START DATA EXCERPTS
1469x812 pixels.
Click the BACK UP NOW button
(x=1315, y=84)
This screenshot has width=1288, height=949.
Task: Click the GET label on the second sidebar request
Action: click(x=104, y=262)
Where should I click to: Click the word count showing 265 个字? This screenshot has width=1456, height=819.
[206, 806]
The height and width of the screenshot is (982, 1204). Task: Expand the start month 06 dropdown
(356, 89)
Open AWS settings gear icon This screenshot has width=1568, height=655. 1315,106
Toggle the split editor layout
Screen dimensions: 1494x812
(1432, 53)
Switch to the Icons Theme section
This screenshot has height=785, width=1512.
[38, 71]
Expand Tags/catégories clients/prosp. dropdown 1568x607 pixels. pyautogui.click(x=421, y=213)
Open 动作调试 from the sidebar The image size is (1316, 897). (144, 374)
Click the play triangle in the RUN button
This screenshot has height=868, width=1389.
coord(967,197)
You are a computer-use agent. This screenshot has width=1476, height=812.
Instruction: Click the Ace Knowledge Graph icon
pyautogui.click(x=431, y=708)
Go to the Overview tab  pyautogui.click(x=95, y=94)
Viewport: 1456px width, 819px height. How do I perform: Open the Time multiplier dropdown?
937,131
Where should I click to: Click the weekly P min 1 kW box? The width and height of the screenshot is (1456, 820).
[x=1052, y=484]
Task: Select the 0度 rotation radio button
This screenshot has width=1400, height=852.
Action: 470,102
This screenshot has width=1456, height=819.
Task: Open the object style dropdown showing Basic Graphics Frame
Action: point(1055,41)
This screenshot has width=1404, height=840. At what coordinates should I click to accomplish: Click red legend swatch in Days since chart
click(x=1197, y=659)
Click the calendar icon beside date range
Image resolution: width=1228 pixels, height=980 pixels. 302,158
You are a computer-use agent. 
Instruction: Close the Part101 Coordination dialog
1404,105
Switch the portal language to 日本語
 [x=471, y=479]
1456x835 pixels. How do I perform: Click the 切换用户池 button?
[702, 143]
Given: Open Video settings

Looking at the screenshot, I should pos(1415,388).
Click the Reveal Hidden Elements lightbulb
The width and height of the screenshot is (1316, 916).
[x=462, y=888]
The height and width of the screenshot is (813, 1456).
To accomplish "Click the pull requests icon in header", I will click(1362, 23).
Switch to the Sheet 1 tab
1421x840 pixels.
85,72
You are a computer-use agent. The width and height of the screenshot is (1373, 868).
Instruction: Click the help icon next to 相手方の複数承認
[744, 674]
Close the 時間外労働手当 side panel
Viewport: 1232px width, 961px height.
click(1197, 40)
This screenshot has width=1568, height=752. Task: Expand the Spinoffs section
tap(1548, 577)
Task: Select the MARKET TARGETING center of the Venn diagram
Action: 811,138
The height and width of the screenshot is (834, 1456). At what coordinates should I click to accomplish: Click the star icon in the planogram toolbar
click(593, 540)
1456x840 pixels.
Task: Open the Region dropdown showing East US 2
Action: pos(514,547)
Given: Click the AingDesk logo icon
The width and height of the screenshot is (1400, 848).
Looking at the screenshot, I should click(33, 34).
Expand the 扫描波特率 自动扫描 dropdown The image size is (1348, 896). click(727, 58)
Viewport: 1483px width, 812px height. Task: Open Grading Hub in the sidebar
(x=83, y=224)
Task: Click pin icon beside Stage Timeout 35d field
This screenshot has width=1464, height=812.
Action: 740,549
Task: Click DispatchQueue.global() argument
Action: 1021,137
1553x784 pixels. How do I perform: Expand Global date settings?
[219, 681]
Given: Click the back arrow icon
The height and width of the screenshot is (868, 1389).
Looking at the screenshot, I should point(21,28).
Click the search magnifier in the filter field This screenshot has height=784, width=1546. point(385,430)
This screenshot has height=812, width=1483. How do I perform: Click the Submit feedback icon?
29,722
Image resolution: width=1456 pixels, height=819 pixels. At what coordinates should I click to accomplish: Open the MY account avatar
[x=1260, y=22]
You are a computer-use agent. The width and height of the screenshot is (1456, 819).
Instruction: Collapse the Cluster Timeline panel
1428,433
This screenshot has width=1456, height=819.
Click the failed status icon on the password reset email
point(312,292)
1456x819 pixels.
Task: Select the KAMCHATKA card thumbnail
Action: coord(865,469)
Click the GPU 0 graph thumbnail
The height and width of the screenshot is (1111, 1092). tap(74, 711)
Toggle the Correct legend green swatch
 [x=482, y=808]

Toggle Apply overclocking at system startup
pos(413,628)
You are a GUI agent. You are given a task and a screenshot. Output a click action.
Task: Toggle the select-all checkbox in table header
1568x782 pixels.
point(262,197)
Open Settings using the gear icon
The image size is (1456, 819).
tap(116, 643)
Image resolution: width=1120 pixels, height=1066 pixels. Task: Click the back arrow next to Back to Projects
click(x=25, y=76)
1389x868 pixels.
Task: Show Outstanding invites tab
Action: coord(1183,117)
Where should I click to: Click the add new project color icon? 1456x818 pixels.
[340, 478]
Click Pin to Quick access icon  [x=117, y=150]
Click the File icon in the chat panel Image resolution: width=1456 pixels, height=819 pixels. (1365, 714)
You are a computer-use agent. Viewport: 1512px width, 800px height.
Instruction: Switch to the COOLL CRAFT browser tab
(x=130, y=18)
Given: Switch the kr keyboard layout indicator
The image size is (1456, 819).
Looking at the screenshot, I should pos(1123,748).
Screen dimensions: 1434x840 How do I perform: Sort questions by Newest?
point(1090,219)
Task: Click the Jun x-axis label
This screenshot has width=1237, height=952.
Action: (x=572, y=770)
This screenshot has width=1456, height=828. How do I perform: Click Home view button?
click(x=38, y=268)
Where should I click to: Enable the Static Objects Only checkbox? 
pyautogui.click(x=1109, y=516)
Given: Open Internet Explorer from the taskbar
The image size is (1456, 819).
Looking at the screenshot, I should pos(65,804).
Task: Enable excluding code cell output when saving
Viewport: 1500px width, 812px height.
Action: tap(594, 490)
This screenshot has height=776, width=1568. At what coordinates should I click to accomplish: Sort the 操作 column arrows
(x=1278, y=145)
END DATA EXCERPTS
(EXERCISE AIM)
Set down, exactly and only, the lines running from the one holding "Click Pin to" through the end of the records above, both ends included.

(OUTPUT FOR THIS TASK)
Click Pin to Quick access icon  [x=117, y=150]
Click the File icon in the chat panel Image resolution: width=1456 pixels, height=819 pixels. (1365, 714)
You are a computer-use agent. Viewport: 1512px width, 800px height.
Instruction: Switch to the COOLL CRAFT browser tab
(x=130, y=18)
Given: Switch the kr keyboard layout indicator
The image size is (1456, 819).
Looking at the screenshot, I should pos(1123,748).
Screen dimensions: 1434x840 How do I perform: Sort questions by Newest?
point(1090,219)
Task: Click the Jun x-axis label
This screenshot has width=1237, height=952.
Action: (x=572, y=770)
This screenshot has width=1456, height=828. How do I perform: Click Home view button?
click(x=38, y=268)
Where should I click to: Enable the Static Objects Only checkbox? 
pyautogui.click(x=1109, y=516)
Given: Open Internet Explorer from the taskbar
The image size is (1456, 819).
Looking at the screenshot, I should pos(65,804).
Task: Enable excluding code cell output when saving
Viewport: 1500px width, 812px height.
Action: tap(594, 490)
This screenshot has height=776, width=1568. At what coordinates should I click to accomplish: Sort the 操作 column arrows
(x=1278, y=145)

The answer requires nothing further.